* **WORK TASK**
The reply must return each line of the data exactly.

___ DATASET CONTENT ___

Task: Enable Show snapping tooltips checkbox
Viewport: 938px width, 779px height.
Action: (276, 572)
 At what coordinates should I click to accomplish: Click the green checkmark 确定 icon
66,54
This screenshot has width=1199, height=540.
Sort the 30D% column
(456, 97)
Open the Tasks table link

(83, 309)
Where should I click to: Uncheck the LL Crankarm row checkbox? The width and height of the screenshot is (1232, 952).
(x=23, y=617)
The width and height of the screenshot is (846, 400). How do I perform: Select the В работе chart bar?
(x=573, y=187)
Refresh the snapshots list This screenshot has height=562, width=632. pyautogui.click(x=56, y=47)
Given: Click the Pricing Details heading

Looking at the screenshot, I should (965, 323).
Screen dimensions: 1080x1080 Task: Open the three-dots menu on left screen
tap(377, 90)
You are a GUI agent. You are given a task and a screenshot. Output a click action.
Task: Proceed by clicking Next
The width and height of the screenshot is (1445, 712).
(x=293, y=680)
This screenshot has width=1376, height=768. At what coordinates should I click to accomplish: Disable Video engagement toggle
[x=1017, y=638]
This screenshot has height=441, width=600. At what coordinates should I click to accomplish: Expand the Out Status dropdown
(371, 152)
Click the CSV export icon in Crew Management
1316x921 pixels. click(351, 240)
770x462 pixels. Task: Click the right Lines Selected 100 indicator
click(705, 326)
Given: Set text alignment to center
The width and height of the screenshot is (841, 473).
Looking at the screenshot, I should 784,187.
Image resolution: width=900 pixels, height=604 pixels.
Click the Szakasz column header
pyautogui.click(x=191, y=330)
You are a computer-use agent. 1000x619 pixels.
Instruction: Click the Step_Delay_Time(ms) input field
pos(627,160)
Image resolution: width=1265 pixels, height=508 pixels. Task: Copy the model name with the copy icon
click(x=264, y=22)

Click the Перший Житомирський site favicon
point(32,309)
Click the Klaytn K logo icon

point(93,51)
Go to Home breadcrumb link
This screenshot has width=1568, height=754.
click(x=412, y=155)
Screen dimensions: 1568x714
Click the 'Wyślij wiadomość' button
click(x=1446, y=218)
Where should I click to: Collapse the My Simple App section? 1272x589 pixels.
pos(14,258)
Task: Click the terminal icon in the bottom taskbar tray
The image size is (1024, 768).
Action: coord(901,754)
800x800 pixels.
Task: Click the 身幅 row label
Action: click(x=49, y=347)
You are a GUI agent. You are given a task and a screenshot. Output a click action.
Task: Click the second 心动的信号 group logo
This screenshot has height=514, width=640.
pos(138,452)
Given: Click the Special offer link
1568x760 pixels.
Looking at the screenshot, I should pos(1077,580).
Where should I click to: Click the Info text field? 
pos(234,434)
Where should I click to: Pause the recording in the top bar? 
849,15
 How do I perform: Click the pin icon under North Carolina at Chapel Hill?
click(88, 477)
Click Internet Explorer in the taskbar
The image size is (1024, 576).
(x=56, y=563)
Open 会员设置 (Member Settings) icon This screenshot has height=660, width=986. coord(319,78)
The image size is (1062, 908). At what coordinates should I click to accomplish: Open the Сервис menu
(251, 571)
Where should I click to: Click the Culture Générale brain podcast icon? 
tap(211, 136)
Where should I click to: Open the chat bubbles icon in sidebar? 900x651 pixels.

___

* **RESULT**
Task: Enable Show snapping tooltips checkbox
Viewport: 938px width, 779px height.
Action: (276, 572)
 At what coordinates should I click to accomplish: Click the green checkmark 确定 icon
66,54
This screenshot has width=1199, height=540.
Sort the 30D% column
(456, 97)
Open the Tasks table link

(83, 309)
Where should I click to: Uncheck the LL Crankarm row checkbox? The width and height of the screenshot is (1232, 952).
(x=23, y=617)
The width and height of the screenshot is (846, 400). How do I perform: Select the В работе chart bar?
(x=573, y=187)
Refresh the snapshots list This screenshot has height=562, width=632. pyautogui.click(x=56, y=47)
Given: Click the Pricing Details heading

Looking at the screenshot, I should (965, 323).
Screen dimensions: 1080x1080 Task: Open the three-dots menu on left screen
tap(377, 90)
You are a GUI agent. You are given a task and a screenshot. Output a click action.
Task: Proceed by clicking Next
The width and height of the screenshot is (1445, 712).
(x=293, y=680)
This screenshot has width=1376, height=768. At what coordinates should I click to accomplish: Disable Video engagement toggle
[x=1017, y=638]
This screenshot has height=441, width=600. At what coordinates should I click to accomplish: Expand the Out Status dropdown
(371, 152)
Click the CSV export icon in Crew Management
1316x921 pixels. click(351, 240)
770x462 pixels. Task: Click the right Lines Selected 100 indicator
click(705, 326)
Given: Set text alignment to center
The width and height of the screenshot is (841, 473).
Looking at the screenshot, I should 784,187.
Image resolution: width=900 pixels, height=604 pixels.
Click the Szakasz column header
pyautogui.click(x=191, y=330)
You are a computer-use agent. 1000x619 pixels.
Instruction: Click the Step_Delay_Time(ms) input field
pos(627,160)
Image resolution: width=1265 pixels, height=508 pixels. Task: Copy the model name with the copy icon
click(x=264, y=22)

Click the Перший Житомирський site favicon
point(32,309)
Click the Klaytn K logo icon

point(93,51)
Go to Home breadcrumb link
This screenshot has width=1568, height=754.
click(x=412, y=155)
Screen dimensions: 1568x714
Click the 'Wyślij wiadomość' button
click(x=1446, y=218)
Where should I click to: Collapse the My Simple App section? 1272x589 pixels.
pos(14,258)
Task: Click the terminal icon in the bottom taskbar tray
The image size is (1024, 768).
Action: coord(901,754)
800x800 pixels.
Task: Click the 身幅 row label
Action: click(x=49, y=347)
You are a GUI agent. You are given a task and a screenshot. Output a click action.
Task: Click the second 心动的信号 group logo
This screenshot has height=514, width=640.
pos(138,452)
Given: Click the Special offer link
1568x760 pixels.
Looking at the screenshot, I should pos(1077,580).
Where should I click to: Click the Info text field? 
pos(234,434)
Where should I click to: Pause the recording in the top bar? 
849,15
 How do I perform: Click the pin icon under North Carolina at Chapel Hill?
click(88, 477)
Click Internet Explorer in the taskbar
The image size is (1024, 576).
(x=56, y=563)
Open 会员设置 (Member Settings) icon This screenshot has height=660, width=986. coord(319,78)
The image size is (1062, 908). At what coordinates should I click to accomplish: Open the Сервис menu
(251, 571)
Where should I click to: Click the Culture Générale brain podcast icon? 
tap(211, 136)
Where should I click to: Open the chat bubbles icon in sidebar? 900x651 pixels.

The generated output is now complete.